Article Text
Abstract
Aims Intraductal papillary mucinous neoplasms (IPMNs) may be precursor lesions of pancreatic cancer. The path towards malignancy is associated with mutations in tumour suppressor—and oncogenes that may serve as biomarkers during diagnostic investigation. A novel micro forceps has made it possible to obtain biopsies from the cyst wall for analysis by next generation sequencing (NGS), providing an opportunity for early detection and intervention. However, the impact of spatial tumour heterogeneity on the representability of the biopsies has not been determined.
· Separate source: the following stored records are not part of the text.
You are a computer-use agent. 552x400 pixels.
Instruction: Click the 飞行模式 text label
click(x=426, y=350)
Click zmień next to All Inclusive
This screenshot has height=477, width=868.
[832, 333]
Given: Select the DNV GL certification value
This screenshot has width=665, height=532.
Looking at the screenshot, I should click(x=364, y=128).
The primary aim is to characterise the impact of molecular heterogeneity of the luminal cyst wall on tissue sampling strategies with small biopsies.
Methods We performed NGS and immunohistochemical phenotyping on 18 resected IPMNs with varying degrees of dysplasia and for a subset, concomitant carcinoma, using a commercially available NGS-panel of 51 oncogenes. We simulated endoscopic biopsies by performing punch biopsies (PBs) of the cyst wall from resected specimens.
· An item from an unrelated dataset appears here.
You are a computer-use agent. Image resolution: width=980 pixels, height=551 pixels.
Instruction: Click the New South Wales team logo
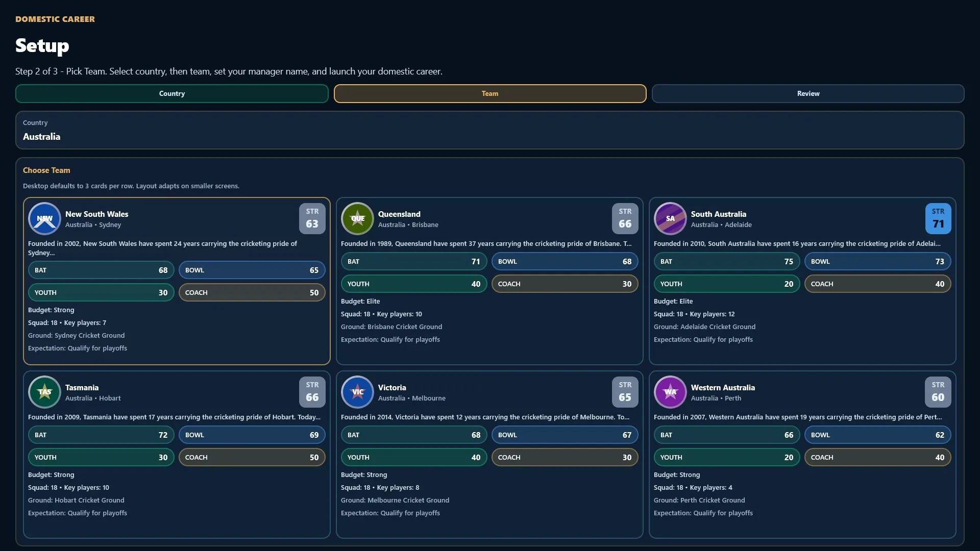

Results In total, 127 NGS analyses were performed. Concomitant KRAS and GNAS was a common feature of the IPMNs. Mutations in KRAS and GNAS were associated with low-grade dysplasia whereas alterations in TP53, SMAD4, CDKN2A and PIK3CA were associated with high-grade dysplasia and/or carcinoma. The mutational analysis of the PBs from the cyst wall was compared with the whole lesion. No difference was detected between PBs and whole lesions when the cumulated mutational profile in increasing order of randomly performed PBs was compared.
Conclusions Small IPMN biopsies from the cyst wall are adequate to yield a molecular diagnosis.
- pancreatic neoplasms
- pancreas
- pathology
- molecular
- diagnostic techniques and procedures
Data availability statement
Data are available upon reasonable request.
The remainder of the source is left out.